--- 目標 ---
1. 判決文の「二 訴訟費用は原告の負担とする。」から「確定申告)という。)をした。」までを、「修正申告」を「訂正申告」に置き換えて書き直してください。
2. 判決文について、次の問いに答えてください。
(a) 原告が本件土地を譲渡した相手の会社名は何ですか。
(b) 原告が平成三年分の所得税の確定申告をしたのはいつですか。
(c) 本件土地の面積は何平方メートルですか。

--- 対象文書 ---
******
横浜地方裁判所 平成6年(行ウ)39号 判決 1998年6月24日
神奈川県藤沢市鵠沼松が岡三丁目九番一七号
原告
三浦良策
右訴訟代理人弁護士
福家辰夫
同
鈴木克巳
右訴訟副代理人弁護士
柏木栄一
神奈川県藤沢市朝日町一丁目一一番地
被告
藤沢税務署長 磯部喜久男
右指定代理人
竹村彰
同
井上良太
同
森口英昭
同
久保寺勝
同
大野武治
同
佐伯泰志
主文
一 原告の請求を棄却する。
二 訴訟費用は原告の負担とする。
事実及び理由
第一原告の申立て
「原告の平成三年分所得税について被告が平成四年九月二九日付けでした重加算税賦課決定処分(以下「本件処分」という。)を取り消す。」との判決
第二事実の概要
原告は、自己の所有する土地を譲渡し、その譲渡所得の金額及び納付すべき税額の計算上、租税特別措置法の特例の適用があるものとして、平成三年分の所得税の確定申告をした。これに対し、被告は、右特例の適用がないとして原告に修正申告を勧告し、原告はこれに応じて修正申告をした。被告は、さらに右の確定申告に係る所得税について、仮装隠ぺいがあったとして重加算税賦課決定(本件処分)をした。
本件は、原告が右の重加算税賦課決定の取消しを求めた事案である。
第三前提事実(争いのない事実)
一 本件土地の譲渡
原告は、平成二年八月三〇日、その所有する別紙物件目録(二)記載一の土地の一部一四三九・九四平方メートル(別紙図面(二)(乙九)の斜線部分。以下「本件土地」という。本件土地は後に分筆されて同目録(一)記載の土地となった。また、右分筆前の同目録(二)記載一の土地を「旧四二九五番一の土地」という。)をシミズ・ヒューマンケア・デベロップメント株式会社(以下「シミズ・ヒューマンケア」という。)に対し、代金八億七一七三万九六七六円で譲渡する旨の売買契約を締結し、平成三年四月三〇日までに代金全額を受領し、同日本件土地を右会社に引き渡した。
二 本件特例を適用した所得税の確定申告
原告は、平成四年三月七日に平成三年分の所得税について別表の順号1のとおり確定申告(本件確定申告)という。)をした。
右申告においては、本件土地の譲渡については、租税特別措置法(平成三年法律第一六号による改正前のもの。以下「措置法」という。)三一条の三一項による特例(居住用財産を譲渡した場合の長期譲渡所得の課税の特例。以下「本件特例」という。)及び同法三五条一項による特例(居住用財産の譲渡所得の特別控除。以下「本件特別控除」といい、本件特例と併せて「本件特例等」という。)の適用があるものとされていた。
******
--- 抽出レコード ---
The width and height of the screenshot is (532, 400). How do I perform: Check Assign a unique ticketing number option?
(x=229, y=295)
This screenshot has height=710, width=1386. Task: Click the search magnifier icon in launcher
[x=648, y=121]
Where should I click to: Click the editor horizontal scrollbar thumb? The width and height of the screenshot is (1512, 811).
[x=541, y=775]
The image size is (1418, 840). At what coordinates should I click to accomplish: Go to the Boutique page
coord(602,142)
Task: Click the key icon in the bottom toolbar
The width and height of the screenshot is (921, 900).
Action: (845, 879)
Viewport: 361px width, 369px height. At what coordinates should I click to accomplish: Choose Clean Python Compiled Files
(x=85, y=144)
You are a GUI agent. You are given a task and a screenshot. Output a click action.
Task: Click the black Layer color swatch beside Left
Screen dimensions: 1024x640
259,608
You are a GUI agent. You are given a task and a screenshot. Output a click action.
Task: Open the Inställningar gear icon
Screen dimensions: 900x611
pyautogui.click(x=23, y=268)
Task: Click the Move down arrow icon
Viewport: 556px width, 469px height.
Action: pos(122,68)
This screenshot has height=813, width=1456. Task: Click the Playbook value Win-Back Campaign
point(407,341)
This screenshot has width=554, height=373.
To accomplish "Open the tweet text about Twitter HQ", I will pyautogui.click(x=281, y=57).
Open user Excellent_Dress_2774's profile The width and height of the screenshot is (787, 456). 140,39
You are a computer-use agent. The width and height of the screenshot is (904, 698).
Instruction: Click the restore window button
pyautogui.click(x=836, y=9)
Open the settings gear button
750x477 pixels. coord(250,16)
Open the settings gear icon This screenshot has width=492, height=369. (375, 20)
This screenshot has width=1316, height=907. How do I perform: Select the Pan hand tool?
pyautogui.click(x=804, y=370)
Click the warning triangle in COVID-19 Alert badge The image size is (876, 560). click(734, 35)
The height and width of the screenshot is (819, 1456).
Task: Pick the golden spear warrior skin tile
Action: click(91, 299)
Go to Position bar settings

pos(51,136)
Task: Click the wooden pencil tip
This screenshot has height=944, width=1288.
******
--- 解答一覧 ---
1.
二 訴訟費用は原告の負担とする。
事実及び理由
第一原告の申立て
「原告の平成三年分所得税について被告が平成四年九月二九日付けでした重加算税賦課決定処分(以下「本件処分」という。)を取り消す。」との判決
第二事実の概要
原告は、自己の所有する土地を譲渡し、その譲渡所得の金額及び納付すべき税額の計算上、租税特別措置法の特例の適用があるものとして、平成三年分の所得税の確定申告をした。これに対し、被告は、右特例の適用がないとして原告に訂正申告を勧告し、原告はこれに応じて訂正申告をした。被告は、さらに右の確定申告に係る所得税について、仮装隠ぺいがあったとして重加算税賦課決定(本件処分)をした。
本件は、原告が右の重加算税賦課決定の取消しを求めた事案である。
第三前提事実(争いのない事実)
一 本件土地の譲渡
原告は、平成二年八月三〇日、その所有する別紙物件目録(二)記載一の土地の一部一四三九・九四平方メートル(別紙図面(二)(乙九)の斜線部分。以下「本件土地」という。本件土地は後に分筆されて同目録(一)記載の土地となった。また、右分筆前の同目録(二)記載一の土地を「旧四二九五番一の土地」という。)をシミズ・ヒューマンケア・デベロップメント株式会社(以下「シミズ・ヒューマンケア」という。)に対し、代金八億七一七三万九六七六円で譲渡する旨の売買契約を締結し、平成三年四月三〇日までに代金全額を受領し、同日本件土地を右会社に引き渡した。
二 本件特例を適用した所得税の確定申告
原告は、平成四年三月七日に平成三年分の所得税について別表の順号1のとおり確定申告(本件確定申告)という。)をした。

2.
(a) シミズ・ヒューマンケア・デベロップメント株式会社です。
(b) 平成四年三月七日です。
(c) 一四三九・九四平方メートルです。